# [Document passage]
-- start --
Skip to main content

Overview

Checkpointing enables LangGraph to persist state across invocations, recover from failures, and provide time-travel debugging. It’s the foundation for long-running agents, human-in-the-loop workflows, and conversational memory.

What is a Checkpoint?

A checkpoint is a snapshot of your graph’s state at a specific point in time:
from langgraph.checkpoint.base import Checkpoint

# A checkpoint contains:
Checkpoint = {
    "v": 1,                           # Checkpoint format version
    "id": "1ef8...",                   # Unique, monotonic ID
    "ts": "2024-01-15T10:30:00Z",     # ISO 8601 timestamp
    "channel_values": {               # State at this point
        "messages": [...],
        "count": 5,
    },
    "channel_versions": {             # Version tracking
        "messages": "v1",
        "count": "v2",
    },
    "versions_seen": {                # Node execution tracking
        "node1": {"messages": "v1"},
    },
}

Basic Setup

In-Memory Checkpointing

For development and testing:
from langgraph.checkpoint.memory import InMemorySaver
from langgraph.graph import StateGraph, START, END
from typing_extensions import TypedDict

class State(TypedDict):
    messages: list[str]

builder = StateGraph(State)
builder.add_node("chat", lambda s: {"messages": ["response"]})
builder.add_edge(START, "chat")
builder.add_edge("chat", END)

# Enable checkpointing
checkpointer = InMemorySaver()
-- end --
# [Given task A]
List every top-level key in the sample checkpoint dictionary from the checkpointing overview.
# [Given task B]
Rewrite the checkpointing overview between "Checkpointing enables LangGraph" and "and conversational memory.", inclusive, with "failures" changed to "crashes".

# [Data extract]
-- start --
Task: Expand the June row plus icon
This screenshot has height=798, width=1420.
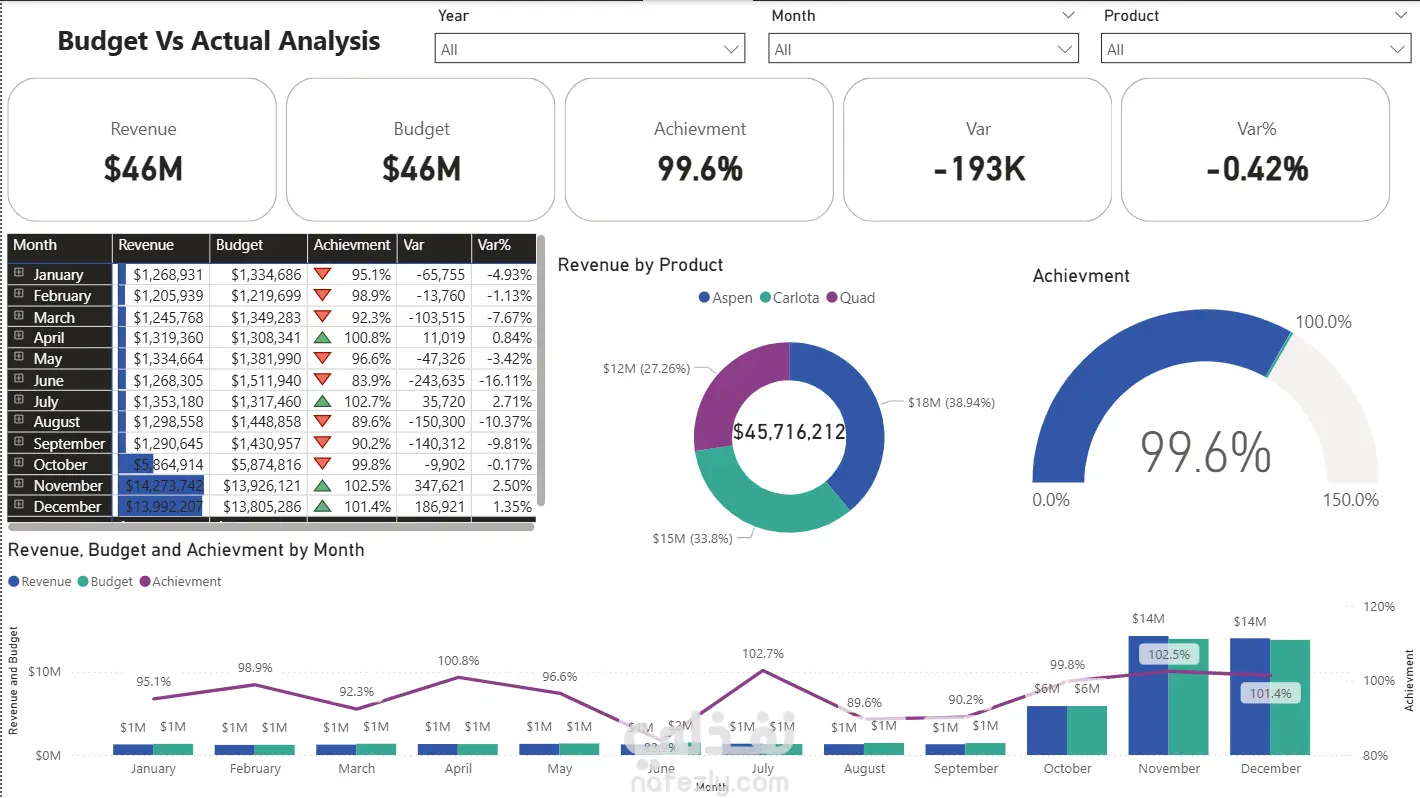Action: [19, 379]
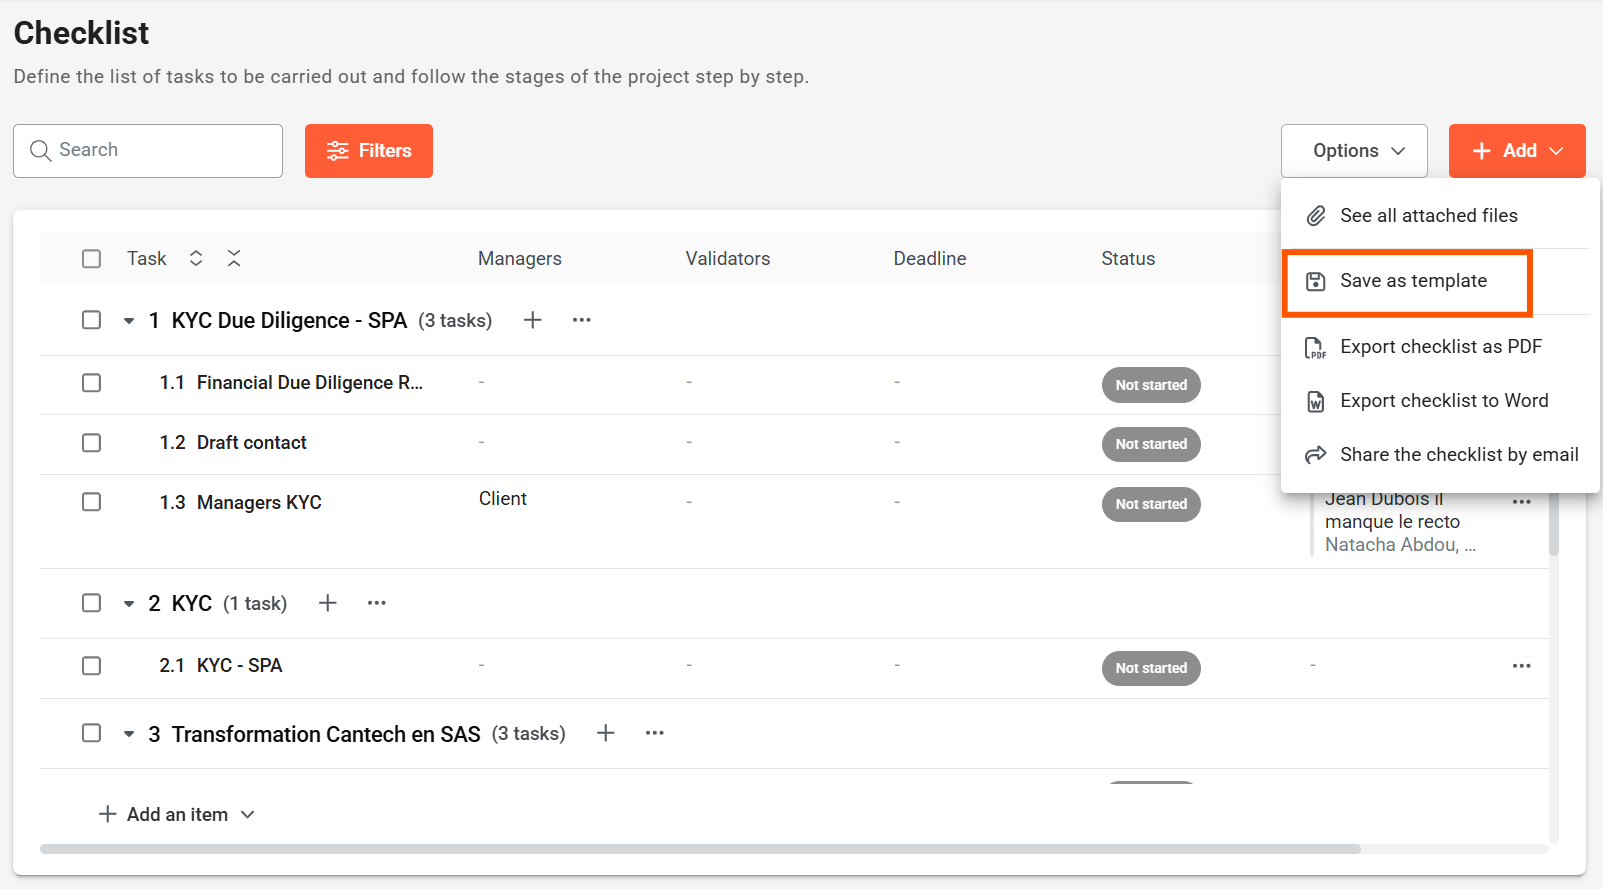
-- end --
# [Complete response A]
"v", "id", "ts", "channel_values", "channel_versions", "versions_seen"

# [Complete response B]
Checkpointing enables LangGraph to persist state across invocations, recover from crashes, and provide time-travel debugging. It’s the foundation for long-running agents, human-in-the-loop workflows, and conversational memory.